Records contained in a dataset
= = = = =

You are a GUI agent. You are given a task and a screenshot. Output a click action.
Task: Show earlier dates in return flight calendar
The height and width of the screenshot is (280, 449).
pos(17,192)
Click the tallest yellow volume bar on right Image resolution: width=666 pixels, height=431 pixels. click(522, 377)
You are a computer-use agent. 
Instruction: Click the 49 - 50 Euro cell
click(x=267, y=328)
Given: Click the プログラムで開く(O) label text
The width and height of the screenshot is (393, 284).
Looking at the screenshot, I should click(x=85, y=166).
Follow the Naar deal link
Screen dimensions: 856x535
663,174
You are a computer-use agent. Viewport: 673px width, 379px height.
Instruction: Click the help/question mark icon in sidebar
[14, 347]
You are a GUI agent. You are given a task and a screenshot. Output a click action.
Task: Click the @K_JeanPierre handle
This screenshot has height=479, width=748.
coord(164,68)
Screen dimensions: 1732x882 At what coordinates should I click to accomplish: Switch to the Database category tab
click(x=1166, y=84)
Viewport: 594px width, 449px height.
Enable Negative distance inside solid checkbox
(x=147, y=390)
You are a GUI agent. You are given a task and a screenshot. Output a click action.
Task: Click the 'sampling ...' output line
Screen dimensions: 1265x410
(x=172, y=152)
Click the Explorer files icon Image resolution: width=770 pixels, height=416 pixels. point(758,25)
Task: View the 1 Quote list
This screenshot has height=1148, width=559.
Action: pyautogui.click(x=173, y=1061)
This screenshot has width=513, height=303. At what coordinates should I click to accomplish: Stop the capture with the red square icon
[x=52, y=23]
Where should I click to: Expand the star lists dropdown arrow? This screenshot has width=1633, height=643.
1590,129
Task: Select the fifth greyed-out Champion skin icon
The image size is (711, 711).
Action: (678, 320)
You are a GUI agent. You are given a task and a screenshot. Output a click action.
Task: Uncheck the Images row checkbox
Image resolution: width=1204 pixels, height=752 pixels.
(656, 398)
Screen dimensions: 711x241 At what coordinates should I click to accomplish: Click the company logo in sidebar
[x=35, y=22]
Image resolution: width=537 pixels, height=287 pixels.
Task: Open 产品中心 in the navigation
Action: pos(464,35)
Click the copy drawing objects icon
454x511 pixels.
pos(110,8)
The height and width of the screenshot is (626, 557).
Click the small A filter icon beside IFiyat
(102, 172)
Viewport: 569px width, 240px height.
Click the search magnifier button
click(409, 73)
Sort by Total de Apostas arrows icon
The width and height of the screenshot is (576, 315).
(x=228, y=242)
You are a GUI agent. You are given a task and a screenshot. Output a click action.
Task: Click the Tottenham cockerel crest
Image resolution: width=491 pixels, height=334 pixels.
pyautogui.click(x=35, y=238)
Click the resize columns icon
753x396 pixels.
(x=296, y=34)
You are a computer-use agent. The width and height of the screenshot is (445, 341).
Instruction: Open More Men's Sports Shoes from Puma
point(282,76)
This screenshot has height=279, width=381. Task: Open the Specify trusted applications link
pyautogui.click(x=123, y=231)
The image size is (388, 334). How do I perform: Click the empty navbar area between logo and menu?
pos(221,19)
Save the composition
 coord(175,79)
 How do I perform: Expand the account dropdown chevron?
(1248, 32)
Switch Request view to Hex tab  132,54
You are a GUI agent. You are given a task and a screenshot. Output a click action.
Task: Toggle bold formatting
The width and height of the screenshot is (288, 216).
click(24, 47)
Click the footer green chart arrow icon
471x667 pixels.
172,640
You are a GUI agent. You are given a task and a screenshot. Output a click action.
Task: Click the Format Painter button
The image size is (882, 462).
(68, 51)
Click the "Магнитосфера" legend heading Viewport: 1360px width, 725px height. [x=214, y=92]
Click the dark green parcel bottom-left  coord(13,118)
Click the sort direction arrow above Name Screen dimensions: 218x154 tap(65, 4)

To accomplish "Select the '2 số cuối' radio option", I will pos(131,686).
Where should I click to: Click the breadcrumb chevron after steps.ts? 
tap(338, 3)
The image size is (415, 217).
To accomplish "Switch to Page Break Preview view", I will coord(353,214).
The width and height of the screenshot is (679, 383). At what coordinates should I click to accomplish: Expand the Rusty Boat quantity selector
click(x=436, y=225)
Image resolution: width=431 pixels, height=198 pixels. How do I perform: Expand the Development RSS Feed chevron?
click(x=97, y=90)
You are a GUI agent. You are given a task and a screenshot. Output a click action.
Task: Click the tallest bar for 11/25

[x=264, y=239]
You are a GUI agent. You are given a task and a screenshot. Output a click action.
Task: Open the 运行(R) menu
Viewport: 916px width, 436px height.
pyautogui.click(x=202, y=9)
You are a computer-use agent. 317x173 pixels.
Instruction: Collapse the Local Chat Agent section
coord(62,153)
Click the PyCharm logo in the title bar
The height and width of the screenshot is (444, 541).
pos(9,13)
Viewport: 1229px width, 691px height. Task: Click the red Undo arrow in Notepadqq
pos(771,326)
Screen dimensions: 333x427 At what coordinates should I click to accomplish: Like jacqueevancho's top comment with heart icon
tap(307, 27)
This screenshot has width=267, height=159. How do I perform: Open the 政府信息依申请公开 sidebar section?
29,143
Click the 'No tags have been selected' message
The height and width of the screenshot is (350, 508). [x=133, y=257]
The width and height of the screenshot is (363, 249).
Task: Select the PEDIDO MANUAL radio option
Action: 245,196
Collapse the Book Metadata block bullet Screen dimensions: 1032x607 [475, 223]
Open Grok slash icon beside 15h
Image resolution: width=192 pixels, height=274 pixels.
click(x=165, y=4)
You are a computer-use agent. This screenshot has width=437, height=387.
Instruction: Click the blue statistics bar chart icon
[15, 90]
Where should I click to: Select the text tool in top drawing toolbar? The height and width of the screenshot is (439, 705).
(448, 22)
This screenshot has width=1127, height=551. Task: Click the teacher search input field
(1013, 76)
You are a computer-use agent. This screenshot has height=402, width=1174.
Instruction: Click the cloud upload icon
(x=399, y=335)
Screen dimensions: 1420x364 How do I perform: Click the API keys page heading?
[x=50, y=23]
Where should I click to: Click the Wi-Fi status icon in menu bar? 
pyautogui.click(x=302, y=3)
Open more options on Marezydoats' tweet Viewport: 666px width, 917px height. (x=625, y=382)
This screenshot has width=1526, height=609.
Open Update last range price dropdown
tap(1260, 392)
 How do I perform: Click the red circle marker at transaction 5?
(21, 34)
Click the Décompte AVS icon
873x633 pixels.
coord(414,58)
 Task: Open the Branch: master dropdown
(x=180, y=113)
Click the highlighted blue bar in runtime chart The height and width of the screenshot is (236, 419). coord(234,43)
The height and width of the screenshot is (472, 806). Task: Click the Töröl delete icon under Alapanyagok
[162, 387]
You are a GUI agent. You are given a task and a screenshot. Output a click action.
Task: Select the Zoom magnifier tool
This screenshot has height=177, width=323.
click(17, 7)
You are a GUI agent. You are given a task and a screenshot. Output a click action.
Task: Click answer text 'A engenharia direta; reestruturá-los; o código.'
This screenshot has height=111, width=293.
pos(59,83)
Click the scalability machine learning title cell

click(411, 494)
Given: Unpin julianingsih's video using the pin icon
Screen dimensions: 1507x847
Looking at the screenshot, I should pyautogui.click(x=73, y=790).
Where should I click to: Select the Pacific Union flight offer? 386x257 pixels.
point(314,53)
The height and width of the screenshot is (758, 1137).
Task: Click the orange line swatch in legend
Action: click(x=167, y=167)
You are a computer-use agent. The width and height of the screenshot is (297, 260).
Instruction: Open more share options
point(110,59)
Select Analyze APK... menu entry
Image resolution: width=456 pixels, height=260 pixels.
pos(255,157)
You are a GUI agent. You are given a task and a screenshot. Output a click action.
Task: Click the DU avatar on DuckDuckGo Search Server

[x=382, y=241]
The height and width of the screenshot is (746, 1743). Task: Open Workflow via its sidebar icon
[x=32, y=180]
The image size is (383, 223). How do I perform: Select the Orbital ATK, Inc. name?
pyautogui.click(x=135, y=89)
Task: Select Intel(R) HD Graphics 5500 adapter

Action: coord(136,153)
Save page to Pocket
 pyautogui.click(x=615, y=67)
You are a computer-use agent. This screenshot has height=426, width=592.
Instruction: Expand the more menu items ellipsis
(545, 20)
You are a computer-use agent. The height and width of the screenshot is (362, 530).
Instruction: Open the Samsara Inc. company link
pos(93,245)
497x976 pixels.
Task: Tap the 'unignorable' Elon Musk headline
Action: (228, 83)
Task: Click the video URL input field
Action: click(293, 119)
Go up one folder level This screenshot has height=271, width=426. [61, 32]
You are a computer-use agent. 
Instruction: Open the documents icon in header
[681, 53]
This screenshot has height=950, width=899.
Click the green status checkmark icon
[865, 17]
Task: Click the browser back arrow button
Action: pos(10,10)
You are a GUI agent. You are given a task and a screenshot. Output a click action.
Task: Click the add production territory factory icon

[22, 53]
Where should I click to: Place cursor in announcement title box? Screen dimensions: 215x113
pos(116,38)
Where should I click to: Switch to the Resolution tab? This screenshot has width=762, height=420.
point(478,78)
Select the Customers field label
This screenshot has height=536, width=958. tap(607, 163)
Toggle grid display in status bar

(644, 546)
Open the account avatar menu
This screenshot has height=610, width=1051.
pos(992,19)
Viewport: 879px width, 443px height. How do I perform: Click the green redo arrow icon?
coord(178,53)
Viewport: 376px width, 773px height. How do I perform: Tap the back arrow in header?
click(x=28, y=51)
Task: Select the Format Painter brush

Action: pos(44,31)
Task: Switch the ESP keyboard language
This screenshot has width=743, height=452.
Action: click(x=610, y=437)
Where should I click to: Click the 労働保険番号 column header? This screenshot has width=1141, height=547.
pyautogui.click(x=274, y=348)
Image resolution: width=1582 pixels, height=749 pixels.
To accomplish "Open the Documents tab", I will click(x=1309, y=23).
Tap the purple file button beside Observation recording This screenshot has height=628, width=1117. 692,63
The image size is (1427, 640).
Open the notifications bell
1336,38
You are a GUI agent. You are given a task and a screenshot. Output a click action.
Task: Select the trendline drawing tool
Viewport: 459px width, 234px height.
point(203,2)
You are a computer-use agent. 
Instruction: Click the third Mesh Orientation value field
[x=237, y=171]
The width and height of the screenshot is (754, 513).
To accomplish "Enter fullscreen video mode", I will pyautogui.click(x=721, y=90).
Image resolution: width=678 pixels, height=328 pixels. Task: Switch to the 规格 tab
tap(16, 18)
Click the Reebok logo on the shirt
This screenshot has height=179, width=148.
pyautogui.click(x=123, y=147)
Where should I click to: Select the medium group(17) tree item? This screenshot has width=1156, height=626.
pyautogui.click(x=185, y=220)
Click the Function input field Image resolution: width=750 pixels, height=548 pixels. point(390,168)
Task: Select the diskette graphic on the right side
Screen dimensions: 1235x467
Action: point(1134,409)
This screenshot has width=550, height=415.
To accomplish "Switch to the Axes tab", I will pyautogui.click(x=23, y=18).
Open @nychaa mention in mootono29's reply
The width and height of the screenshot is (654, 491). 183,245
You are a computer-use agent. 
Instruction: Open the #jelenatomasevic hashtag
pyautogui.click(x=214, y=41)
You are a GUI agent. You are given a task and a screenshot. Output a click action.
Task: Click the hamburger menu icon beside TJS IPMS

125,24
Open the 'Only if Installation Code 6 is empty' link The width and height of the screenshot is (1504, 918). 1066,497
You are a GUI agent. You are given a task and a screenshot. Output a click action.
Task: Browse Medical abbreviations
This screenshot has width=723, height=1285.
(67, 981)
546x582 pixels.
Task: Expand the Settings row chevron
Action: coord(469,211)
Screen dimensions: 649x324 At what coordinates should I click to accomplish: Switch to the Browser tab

= = = = =

> _DIRECTIONS_
Determine which lines above include the word "will", and report those lines in full.

> _RESPONSE AREA_
To accomplish "Select the '2 số cuối' radio option", I will pos(131,686).
To accomplish "Switch to Page Break Preview view", I will coord(353,214).
To accomplish "Open the Documents tab", I will click(x=1309, y=23).
To accomplish "Enter fullscreen video mode", I will pyautogui.click(x=721, y=90).
To accomplish "Switch to the Axes tab", I will pyautogui.click(x=23, y=18).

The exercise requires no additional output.